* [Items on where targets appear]
+++
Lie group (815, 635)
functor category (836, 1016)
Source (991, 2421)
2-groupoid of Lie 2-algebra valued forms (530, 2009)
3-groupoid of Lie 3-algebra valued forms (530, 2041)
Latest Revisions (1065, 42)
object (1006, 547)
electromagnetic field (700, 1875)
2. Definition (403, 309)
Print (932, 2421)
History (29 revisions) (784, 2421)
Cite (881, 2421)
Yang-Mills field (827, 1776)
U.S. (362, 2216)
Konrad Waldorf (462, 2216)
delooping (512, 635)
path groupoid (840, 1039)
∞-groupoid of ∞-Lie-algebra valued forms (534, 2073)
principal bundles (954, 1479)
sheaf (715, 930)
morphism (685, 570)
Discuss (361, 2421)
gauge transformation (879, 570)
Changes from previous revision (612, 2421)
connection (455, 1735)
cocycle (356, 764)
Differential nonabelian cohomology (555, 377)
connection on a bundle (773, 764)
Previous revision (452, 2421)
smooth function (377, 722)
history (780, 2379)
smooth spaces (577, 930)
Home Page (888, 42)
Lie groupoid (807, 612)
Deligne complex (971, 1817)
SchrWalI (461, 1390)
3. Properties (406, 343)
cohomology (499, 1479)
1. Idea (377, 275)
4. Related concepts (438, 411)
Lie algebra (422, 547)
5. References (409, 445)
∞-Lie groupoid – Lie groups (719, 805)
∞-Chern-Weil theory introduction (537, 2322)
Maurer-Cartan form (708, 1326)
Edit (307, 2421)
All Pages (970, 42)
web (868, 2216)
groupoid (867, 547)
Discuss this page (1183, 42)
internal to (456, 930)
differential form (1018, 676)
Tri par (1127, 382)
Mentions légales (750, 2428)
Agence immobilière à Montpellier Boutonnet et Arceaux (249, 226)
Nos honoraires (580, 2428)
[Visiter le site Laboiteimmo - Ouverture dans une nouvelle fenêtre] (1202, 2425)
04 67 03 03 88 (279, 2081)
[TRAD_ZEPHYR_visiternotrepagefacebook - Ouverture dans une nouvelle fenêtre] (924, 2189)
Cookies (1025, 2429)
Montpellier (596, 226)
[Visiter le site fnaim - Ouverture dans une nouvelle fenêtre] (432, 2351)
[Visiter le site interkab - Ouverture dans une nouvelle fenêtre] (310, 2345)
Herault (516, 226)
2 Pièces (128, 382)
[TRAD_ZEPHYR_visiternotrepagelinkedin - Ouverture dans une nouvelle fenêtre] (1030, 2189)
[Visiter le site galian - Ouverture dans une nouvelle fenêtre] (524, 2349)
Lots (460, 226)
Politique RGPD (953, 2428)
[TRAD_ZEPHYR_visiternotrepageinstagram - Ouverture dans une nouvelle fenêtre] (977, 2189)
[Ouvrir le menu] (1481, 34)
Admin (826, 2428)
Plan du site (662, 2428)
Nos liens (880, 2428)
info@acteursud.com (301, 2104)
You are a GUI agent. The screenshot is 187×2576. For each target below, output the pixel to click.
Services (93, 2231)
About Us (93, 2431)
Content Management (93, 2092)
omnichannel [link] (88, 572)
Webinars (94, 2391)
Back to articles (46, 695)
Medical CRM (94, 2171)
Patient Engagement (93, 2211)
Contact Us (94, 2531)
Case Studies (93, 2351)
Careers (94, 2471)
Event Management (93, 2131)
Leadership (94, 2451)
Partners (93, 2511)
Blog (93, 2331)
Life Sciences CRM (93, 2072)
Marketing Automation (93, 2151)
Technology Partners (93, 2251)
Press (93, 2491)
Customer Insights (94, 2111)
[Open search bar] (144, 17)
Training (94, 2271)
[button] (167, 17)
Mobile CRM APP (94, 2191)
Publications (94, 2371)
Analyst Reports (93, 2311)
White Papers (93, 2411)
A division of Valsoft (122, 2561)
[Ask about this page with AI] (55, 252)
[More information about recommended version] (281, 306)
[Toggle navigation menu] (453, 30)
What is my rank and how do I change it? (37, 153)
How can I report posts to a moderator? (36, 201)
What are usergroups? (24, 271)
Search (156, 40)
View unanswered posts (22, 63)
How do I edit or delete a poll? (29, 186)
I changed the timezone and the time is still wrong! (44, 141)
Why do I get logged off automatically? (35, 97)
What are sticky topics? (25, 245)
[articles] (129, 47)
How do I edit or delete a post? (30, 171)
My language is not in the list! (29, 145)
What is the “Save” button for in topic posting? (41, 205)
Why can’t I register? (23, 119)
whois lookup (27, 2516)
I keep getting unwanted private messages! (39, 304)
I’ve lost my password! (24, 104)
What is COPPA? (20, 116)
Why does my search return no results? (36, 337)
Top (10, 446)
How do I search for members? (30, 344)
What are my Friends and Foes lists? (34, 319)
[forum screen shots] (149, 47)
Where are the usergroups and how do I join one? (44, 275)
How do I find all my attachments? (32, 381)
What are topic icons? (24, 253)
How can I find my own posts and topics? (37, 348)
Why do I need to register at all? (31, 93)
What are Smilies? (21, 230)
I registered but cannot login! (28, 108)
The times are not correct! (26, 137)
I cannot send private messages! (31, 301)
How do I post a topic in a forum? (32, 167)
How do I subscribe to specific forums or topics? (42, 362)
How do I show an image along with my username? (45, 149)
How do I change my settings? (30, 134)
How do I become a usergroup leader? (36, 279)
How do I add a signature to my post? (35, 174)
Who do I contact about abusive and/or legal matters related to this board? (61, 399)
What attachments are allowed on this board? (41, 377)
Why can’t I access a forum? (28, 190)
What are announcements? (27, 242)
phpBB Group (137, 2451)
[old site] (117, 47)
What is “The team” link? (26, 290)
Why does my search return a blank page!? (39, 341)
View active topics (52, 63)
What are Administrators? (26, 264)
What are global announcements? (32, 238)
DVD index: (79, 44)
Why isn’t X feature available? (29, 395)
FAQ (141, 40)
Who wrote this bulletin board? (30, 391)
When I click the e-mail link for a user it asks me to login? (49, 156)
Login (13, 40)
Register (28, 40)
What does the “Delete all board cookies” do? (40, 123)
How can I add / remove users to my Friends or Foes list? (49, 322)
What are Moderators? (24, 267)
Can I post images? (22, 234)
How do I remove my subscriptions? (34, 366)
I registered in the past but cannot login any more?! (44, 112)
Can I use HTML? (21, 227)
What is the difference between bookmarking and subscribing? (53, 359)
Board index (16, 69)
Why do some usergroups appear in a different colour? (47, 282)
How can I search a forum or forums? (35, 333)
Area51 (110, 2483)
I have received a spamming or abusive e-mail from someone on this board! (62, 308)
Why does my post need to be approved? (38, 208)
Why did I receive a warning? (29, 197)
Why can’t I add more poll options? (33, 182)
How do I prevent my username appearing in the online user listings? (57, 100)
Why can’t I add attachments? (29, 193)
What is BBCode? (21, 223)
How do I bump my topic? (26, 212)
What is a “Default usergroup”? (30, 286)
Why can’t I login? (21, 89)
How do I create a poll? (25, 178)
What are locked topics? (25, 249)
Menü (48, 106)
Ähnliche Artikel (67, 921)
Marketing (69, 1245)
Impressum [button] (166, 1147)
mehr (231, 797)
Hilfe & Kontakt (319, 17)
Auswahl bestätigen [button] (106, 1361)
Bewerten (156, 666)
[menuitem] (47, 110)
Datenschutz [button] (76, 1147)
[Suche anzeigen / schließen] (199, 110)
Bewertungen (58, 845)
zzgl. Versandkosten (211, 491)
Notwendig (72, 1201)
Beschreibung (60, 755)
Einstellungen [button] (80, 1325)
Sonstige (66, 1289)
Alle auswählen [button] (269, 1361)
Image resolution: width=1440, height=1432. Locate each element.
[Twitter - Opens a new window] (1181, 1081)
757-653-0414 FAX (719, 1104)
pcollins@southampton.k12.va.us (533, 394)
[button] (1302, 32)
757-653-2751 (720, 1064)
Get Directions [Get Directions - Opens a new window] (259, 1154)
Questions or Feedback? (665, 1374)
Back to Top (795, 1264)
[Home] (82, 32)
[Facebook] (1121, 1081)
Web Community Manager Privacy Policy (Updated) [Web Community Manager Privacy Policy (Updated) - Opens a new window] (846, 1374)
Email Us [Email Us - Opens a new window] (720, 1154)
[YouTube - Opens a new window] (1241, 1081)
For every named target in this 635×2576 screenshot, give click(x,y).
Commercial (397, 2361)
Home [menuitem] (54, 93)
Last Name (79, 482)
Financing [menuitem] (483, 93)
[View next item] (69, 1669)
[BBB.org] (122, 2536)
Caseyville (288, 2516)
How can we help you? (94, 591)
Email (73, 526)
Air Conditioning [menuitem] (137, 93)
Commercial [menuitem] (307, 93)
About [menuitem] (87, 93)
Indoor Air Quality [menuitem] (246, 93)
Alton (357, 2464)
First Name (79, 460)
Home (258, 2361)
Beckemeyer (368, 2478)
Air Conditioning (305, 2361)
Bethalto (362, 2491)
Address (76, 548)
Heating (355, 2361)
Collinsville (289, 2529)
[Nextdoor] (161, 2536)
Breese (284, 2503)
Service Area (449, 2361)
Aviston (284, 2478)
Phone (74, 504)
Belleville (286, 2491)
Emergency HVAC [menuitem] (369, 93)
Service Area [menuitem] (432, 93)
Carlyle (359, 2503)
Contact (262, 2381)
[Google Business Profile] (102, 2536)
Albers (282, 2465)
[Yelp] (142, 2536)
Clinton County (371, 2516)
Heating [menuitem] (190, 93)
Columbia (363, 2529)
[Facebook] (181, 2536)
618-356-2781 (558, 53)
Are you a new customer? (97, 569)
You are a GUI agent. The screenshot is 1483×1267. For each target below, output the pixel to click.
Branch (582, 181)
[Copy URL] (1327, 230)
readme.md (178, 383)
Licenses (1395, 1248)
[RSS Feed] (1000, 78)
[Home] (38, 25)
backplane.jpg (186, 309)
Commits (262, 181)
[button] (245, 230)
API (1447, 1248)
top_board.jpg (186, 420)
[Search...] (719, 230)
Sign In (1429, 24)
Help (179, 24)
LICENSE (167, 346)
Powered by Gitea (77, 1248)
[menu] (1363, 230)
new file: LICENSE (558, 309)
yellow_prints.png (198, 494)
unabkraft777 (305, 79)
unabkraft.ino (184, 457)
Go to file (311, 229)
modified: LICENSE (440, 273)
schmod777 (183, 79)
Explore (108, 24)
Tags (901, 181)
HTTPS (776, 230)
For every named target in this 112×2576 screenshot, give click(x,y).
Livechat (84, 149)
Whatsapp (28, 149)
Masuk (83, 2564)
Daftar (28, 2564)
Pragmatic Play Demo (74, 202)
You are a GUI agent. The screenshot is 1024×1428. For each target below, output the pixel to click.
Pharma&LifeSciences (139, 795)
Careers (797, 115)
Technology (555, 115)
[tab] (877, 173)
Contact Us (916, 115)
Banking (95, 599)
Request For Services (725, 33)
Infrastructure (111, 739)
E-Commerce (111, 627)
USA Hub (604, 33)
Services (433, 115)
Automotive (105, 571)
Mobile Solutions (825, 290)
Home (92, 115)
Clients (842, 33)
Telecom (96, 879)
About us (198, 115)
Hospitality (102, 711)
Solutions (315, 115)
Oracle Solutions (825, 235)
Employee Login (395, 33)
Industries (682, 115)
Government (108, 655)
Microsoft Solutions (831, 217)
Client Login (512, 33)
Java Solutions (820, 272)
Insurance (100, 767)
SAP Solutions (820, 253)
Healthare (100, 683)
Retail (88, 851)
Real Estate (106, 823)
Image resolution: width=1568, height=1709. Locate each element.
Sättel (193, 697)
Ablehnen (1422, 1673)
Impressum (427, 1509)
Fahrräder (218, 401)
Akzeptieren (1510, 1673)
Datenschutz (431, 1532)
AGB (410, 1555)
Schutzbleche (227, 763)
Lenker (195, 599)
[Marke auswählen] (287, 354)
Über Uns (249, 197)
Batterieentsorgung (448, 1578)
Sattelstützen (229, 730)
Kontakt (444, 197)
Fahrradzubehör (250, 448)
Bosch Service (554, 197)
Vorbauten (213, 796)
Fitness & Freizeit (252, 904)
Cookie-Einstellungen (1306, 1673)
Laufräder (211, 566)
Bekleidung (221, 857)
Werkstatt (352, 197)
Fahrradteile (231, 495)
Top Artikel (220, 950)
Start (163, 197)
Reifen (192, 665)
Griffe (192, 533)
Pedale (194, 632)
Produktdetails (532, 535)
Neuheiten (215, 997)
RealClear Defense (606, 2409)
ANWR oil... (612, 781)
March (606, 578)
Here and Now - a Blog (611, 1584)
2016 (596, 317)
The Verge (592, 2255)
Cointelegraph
+++
* [What to produce] Copy out the items exactly, starting with the line that contains "Marketing Automation (93, 2151)" and continuing through the line that contains "How do I post a topic in a forum? (32, 167)", including both of those lines.

* [Result for this exercise]
Marketing Automation (93, 2151)
Technology Partners (93, 2251)
Press (93, 2491)
Customer Insights (94, 2111)
[Open search bar] (144, 17)
Training (94, 2271)
[button] (167, 17)
Mobile CRM APP (94, 2191)
Publications (94, 2371)
Analyst Reports (93, 2311)
White Papers (93, 2411)
A division of Valsoft (122, 2561)
[Ask about this page with AI] (55, 252)
[More information about recommended version] (281, 306)
[Toggle navigation menu] (453, 30)
What is my rank and how do I change it? (37, 153)
How can I report posts to a moderator? (36, 201)
What are usergroups? (24, 271)
Search (156, 40)
View unanswered posts (22, 63)
How do I edit or delete a poll? (29, 186)
I changed the timezone and the time is still wrong! (44, 141)
Why do I get logged off automatically? (35, 97)
What are sticky topics? (25, 245)
[articles] (129, 47)
How do I edit or delete a post? (30, 171)
My language is not in the list! (29, 145)
What is the “Save” button for in topic posting? (41, 205)
Why can’t I register? (23, 119)
whois lookup (27, 2516)
I keep getting unwanted private messages! (39, 304)
I’ve lost my password! (24, 104)
What is COPPA? (20, 116)
Why does my search return no results? (36, 337)
Top (10, 446)
How do I search for members? (30, 344)
What are my Friends and Foes lists? (34, 319)
[forum screen shots] (149, 47)
Where are the usergroups and how do I join one? (44, 275)
How do I find all my attachments? (32, 381)
What are topic icons? (24, 253)
How can I find my own posts and topics? (37, 348)
Why do I need to register at all? (31, 93)
What are Smilies? (21, 230)
I registered but cannot login! (28, 108)
The times are not correct! (26, 137)
I cannot send private messages! (31, 301)
How do I post a topic in a forum? (32, 167)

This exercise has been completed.